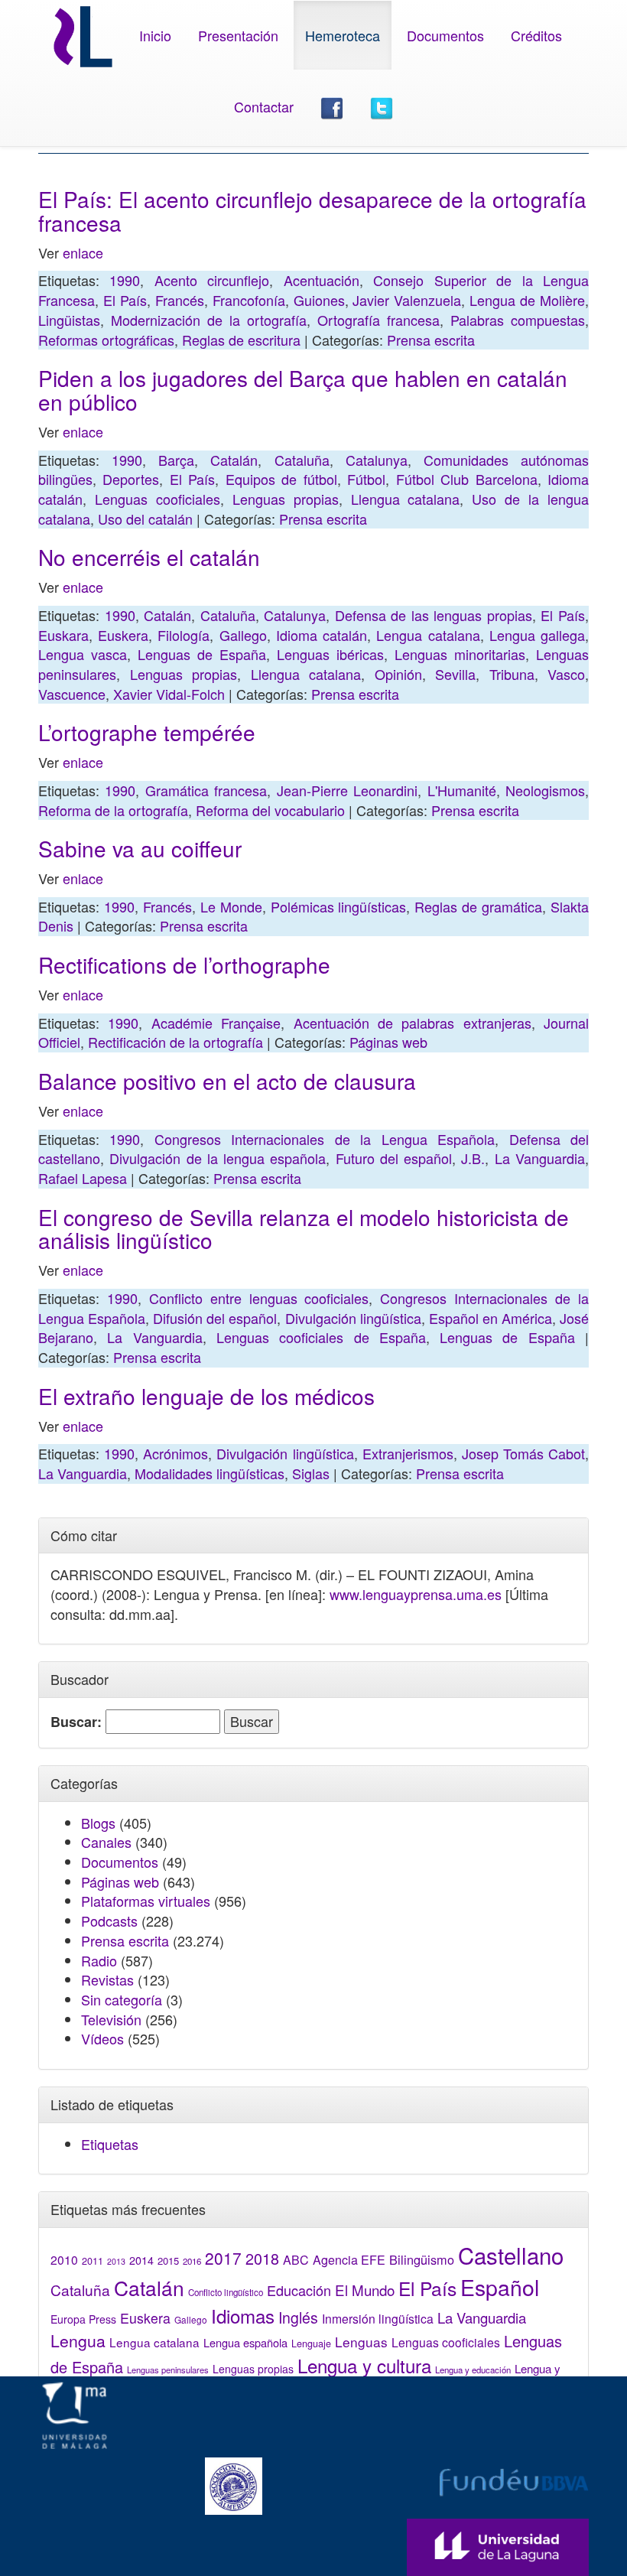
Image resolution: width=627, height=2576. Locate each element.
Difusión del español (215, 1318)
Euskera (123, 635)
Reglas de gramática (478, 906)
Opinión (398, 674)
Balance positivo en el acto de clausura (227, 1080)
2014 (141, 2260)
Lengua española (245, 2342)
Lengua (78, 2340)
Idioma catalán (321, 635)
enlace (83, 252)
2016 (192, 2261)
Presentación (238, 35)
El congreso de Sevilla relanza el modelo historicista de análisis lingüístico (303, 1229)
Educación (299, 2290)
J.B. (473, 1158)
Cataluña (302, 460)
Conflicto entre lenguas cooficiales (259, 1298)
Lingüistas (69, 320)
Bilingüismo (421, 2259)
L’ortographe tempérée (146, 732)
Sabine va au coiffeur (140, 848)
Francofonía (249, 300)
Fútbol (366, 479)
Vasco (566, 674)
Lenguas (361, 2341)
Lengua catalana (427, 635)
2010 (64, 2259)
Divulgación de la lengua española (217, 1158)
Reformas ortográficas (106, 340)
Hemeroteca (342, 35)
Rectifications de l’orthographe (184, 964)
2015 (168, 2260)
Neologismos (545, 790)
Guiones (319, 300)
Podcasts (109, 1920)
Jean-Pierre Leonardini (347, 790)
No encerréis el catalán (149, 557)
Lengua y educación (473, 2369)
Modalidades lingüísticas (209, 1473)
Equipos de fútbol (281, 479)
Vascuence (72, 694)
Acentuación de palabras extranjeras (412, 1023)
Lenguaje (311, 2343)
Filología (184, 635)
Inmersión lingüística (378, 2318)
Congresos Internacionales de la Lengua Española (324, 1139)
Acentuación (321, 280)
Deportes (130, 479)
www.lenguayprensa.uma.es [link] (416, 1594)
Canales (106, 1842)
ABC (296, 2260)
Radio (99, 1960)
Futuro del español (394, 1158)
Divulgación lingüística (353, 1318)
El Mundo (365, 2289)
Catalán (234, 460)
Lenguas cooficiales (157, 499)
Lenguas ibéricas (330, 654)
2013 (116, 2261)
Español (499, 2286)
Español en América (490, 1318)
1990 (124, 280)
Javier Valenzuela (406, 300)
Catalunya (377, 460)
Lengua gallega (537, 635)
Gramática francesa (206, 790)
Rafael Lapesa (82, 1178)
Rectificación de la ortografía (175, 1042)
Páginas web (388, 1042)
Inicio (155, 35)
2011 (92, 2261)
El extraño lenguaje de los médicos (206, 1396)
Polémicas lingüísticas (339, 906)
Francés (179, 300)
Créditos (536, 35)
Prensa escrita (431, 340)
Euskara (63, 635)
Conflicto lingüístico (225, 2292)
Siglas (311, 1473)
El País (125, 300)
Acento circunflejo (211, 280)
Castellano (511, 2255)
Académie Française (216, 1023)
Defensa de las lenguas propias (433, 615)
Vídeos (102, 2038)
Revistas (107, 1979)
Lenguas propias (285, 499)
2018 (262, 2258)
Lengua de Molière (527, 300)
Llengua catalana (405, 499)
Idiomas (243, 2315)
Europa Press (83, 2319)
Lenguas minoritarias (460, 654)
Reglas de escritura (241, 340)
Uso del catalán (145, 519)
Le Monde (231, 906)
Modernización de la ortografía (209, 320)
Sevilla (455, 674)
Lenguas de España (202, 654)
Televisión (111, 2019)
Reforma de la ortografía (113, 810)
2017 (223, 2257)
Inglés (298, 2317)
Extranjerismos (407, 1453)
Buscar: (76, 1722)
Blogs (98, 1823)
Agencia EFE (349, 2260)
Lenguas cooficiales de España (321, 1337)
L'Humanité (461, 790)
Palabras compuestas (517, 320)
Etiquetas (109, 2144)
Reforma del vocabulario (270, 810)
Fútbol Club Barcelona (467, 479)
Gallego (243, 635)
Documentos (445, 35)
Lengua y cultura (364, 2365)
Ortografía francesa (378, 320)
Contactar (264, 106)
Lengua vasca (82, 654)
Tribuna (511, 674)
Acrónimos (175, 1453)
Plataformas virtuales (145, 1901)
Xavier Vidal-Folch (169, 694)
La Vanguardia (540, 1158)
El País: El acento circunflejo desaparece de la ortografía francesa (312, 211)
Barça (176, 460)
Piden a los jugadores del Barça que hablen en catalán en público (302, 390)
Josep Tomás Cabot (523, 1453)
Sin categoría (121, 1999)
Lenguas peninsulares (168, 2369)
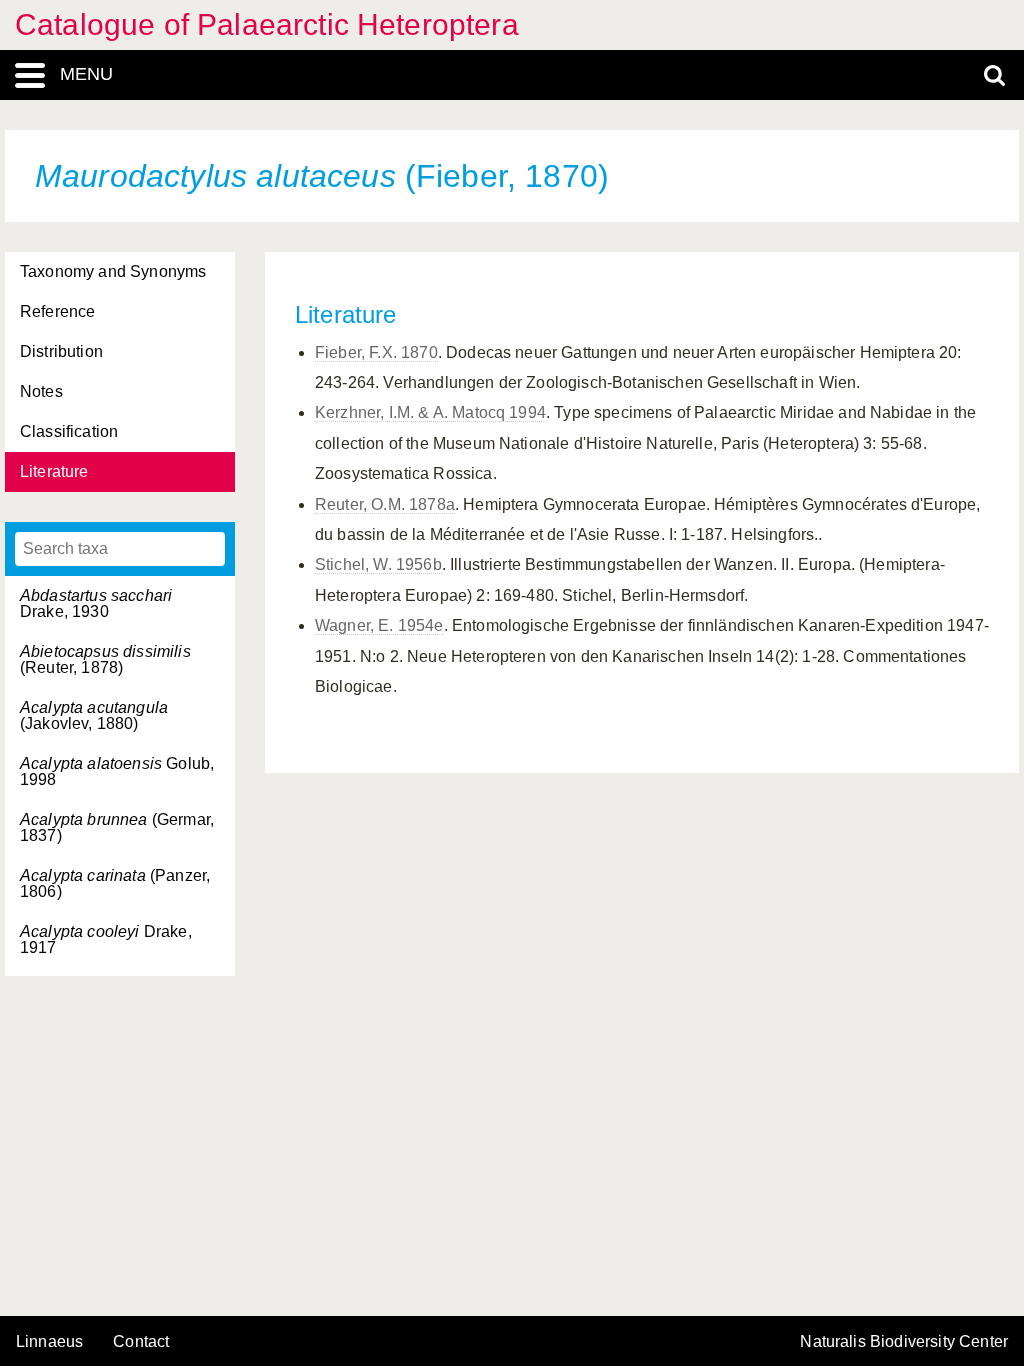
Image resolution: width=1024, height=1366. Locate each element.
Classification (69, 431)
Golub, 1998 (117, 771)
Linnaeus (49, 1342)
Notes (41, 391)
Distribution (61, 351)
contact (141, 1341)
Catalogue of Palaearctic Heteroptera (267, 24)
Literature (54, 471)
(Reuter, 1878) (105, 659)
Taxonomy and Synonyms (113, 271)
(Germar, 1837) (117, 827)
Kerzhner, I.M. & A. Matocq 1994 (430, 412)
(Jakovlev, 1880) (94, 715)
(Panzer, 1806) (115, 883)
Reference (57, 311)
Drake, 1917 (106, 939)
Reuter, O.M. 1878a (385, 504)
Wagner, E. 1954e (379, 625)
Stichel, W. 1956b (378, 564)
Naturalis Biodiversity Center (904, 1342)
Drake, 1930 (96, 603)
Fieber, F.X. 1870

________

> [What is expected]: For this exercise, print all of the entries exactly as they appear, but without pictures.

> [Response box]:
Image resolution: width=627, height=2576. Locate each element.
Difusión del español (215, 1318)
Euskera (123, 635)
Reglas de gramática (478, 906)
Opinión (398, 674)
Balance positivo en el acto de clausura (227, 1080)
2014 (141, 2260)
Lengua española (245, 2342)
Lengua (78, 2340)
Idioma catalán (321, 635)
enlace (83, 252)
2016 (192, 2261)
Presentación (238, 35)
El congreso de Sevilla relanza el modelo historicista de análisis lingüístico (303, 1229)
Educación (299, 2290)
J.B. (473, 1158)
Cataluña (302, 460)
Conflicto entre lenguas cooficiales (259, 1298)
Lingüistas (69, 320)
Bilingüismo (421, 2259)
L’ortographe tempérée (146, 732)
Sabine va au coiffeur (140, 848)
Francofonía (249, 300)
Fútbol (366, 479)
Vasco (566, 674)
Lenguas (361, 2341)
Lengua catalana (427, 635)
2010 (64, 2259)
Divulgación de la lengua española (217, 1158)
Reformas ortográficas (106, 340)
Hemeroteca (342, 35)
Rectifications de l’orthographe (184, 964)
2015 (168, 2260)
Neologismos (545, 790)
Guiones (319, 300)
Podcasts (109, 1920)
Jean-Pierre Leonardini (347, 790)
No encerréis el catalán (149, 557)
Lengua y educación (473, 2369)
Modalidades lingüísticas (209, 1473)
Equipos de fútbol (281, 479)
Vascuence (72, 694)
Acentuación de palabras extranjeras (412, 1023)
Lenguaje (311, 2343)
Filología (184, 635)
Inmersión lingüística (378, 2318)
Congresos Internacionales de la Lengua Española (324, 1139)
Acentuación (321, 280)
Deportes (130, 479)
www.lenguayprensa.uma.es [link] (416, 1594)
Canales (106, 1842)
ABC (296, 2260)
Radio (99, 1960)
Futuro del español (394, 1158)
Divulgación lingüística (353, 1318)
El Mundo (365, 2289)
Catalán (234, 460)
Lenguas cooficiales (157, 499)
Lenguas ibéricas (330, 654)
2013 (116, 2261)
Español (499, 2286)
Español en América (490, 1318)
1990 (124, 280)
Javier Valenzuela (406, 300)
Catalunya (377, 460)
Lengua gallega (537, 635)
Gramática francesa (206, 790)
Rafael Lapesa (82, 1178)
Rectificación de la ortografía (175, 1042)
Páginas web (388, 1042)
Inicio (155, 35)
2011 (92, 2261)
El extraño lenguaje de los médicos (206, 1396)
Polémicas lingüísticas (339, 906)
Francés (179, 300)
Créditos (536, 35)
Prensa escrita (431, 340)
Euskara (63, 635)
Conflicto lingüístico (225, 2292)
Siglas (311, 1473)
El País (125, 300)
Acento circunflejo (211, 280)
Castellano (511, 2255)
Académie Française (216, 1023)
Defensa de las lenguas propias (433, 615)
Vídeos (102, 2038)
Revistas (107, 1979)
Lenguas propias (285, 499)
2018 (262, 2258)
Lengua de Molière (527, 300)
Llengua catalana (405, 499)
Idiomas (243, 2315)
Europa Press (83, 2319)
Lenguas minoritarias (460, 654)
Reglas de escritura (241, 340)
Uso del catalán (145, 519)
Le Monde (231, 906)
Modernización de la ortografía (209, 320)
Sevilla (455, 674)
Lenguas de España (202, 654)
Televisión (111, 2019)
Reforma de la ortografía (113, 810)
2017 (223, 2257)
Inglés (298, 2317)
Extranjerismos (407, 1453)
Buscar: (76, 1722)
Blogs (98, 1823)
Agencia EFE (349, 2260)
Lenguas cooficiales de España (321, 1337)
L'Humanité (461, 790)
Palabras compuestas (517, 320)
Etiquetas (109, 2144)
Reforma del vocabulario (270, 810)
Fútbol Club Barcelona (467, 479)
Gallego (243, 635)
Documentos (445, 35)
Lengua y cultura (364, 2365)
Ortografía francesa (378, 320)
Contactar (264, 106)
Lengua vasca (82, 654)
Tribuna (511, 674)
Acrónimos (175, 1453)
Plataformas virtuales (145, 1901)
Xavier Vidal-Folch (169, 694)
La Vanguardia (540, 1158)
El País: El acento circunflejo desaparece de la ortografía francesa (312, 211)
Barça (176, 460)
Piden a los jugadores del Barça que hablen en catalán en público (302, 390)
Josep Tomás Cabot (523, 1453)
Sin categoría (121, 1999)
Lenguas peninsulares (168, 2369)
Image resolution: width=1024, height=1366. Locate each element.
Classification (69, 431)
Golub, 1998 (117, 771)
Linnaeus (49, 1342)
Notes (41, 391)
Distribution (61, 351)
contact (141, 1341)
Catalogue of Palaearctic Heteroptera (267, 24)
Literature (54, 471)
(Reuter, 1878) (105, 659)
Taxonomy and Synonyms (113, 271)
(Germar, 1837) (117, 827)
Kerzhner, I.M. & A. Matocq 1994 (430, 412)
(Jakovlev, 1880) (94, 715)
(Panzer, 1806) (115, 883)
Reference (57, 311)
Drake, 1917 (106, 939)
Reuter, O.M. 1878a (385, 504)
Wagner, E. 1954e (379, 625)
Stichel, W. 1956b (378, 564)
Naturalis Biodiversity Center (904, 1342)
Drake, 1930 (96, 603)
Fieber, F.X. 1870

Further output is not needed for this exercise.